(Study material Opens)

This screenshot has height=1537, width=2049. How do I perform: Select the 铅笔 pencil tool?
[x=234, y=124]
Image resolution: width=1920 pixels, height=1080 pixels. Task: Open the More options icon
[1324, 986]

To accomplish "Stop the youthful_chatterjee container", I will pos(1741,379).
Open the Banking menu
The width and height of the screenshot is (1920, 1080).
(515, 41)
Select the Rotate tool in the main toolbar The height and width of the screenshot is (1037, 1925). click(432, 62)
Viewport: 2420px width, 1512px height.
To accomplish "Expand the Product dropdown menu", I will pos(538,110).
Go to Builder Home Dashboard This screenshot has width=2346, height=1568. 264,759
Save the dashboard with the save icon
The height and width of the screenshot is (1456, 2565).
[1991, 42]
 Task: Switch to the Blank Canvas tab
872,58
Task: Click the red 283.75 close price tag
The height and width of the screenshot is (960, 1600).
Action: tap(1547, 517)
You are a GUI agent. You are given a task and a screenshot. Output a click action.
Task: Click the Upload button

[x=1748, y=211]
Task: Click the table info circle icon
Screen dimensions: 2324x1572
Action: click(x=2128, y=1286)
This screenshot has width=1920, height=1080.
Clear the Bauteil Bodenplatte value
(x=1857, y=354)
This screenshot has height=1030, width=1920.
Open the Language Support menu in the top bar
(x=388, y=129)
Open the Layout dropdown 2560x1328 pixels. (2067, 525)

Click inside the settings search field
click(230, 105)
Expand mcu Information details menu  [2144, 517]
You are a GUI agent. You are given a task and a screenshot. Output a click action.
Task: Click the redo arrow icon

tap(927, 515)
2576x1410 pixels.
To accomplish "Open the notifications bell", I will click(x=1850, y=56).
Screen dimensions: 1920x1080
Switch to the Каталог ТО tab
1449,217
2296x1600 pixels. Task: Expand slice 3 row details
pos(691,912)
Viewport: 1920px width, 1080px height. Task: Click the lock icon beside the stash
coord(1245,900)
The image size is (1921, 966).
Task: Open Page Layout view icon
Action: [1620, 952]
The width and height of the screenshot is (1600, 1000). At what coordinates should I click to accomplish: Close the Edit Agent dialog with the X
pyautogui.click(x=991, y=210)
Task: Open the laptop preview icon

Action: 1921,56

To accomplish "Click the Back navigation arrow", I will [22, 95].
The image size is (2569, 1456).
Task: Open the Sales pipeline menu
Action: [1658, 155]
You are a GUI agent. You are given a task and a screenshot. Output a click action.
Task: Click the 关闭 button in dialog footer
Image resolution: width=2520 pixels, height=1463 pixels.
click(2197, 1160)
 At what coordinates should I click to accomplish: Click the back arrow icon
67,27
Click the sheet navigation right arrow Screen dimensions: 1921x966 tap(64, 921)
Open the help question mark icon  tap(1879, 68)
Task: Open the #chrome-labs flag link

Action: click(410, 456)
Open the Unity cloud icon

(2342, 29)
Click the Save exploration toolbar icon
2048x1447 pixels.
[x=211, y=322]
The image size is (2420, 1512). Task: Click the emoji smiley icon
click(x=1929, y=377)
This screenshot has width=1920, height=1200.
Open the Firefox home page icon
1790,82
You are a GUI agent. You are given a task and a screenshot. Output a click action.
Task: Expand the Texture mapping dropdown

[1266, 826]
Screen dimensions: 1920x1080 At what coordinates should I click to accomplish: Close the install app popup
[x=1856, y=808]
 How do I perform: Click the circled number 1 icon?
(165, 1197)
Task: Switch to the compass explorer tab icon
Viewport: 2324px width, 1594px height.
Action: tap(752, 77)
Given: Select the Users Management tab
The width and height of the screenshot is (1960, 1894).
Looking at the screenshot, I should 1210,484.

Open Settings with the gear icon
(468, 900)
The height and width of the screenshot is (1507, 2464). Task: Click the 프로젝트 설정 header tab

(Study material Closes)

Task to complete:
Word for word, repeat the lines that begin at the one with "Task: Expand the Texture mapping dropdown" and continue to the end of the listing above.

Exercise output:
Task: Expand the Texture mapping dropdown

[1266, 826]
Screen dimensions: 1920x1080 At what coordinates should I click to accomplish: Close the install app popup
[x=1856, y=808]
 How do I perform: Click the circled number 1 icon?
(165, 1197)
Task: Switch to the compass explorer tab icon
Viewport: 2324px width, 1594px height.
Action: tap(752, 77)
Given: Select the Users Management tab
The width and height of the screenshot is (1960, 1894).
Looking at the screenshot, I should 1210,484.

Open Settings with the gear icon
(468, 900)
The height and width of the screenshot is (1507, 2464). Task: Click the 프로젝트 설정 header tab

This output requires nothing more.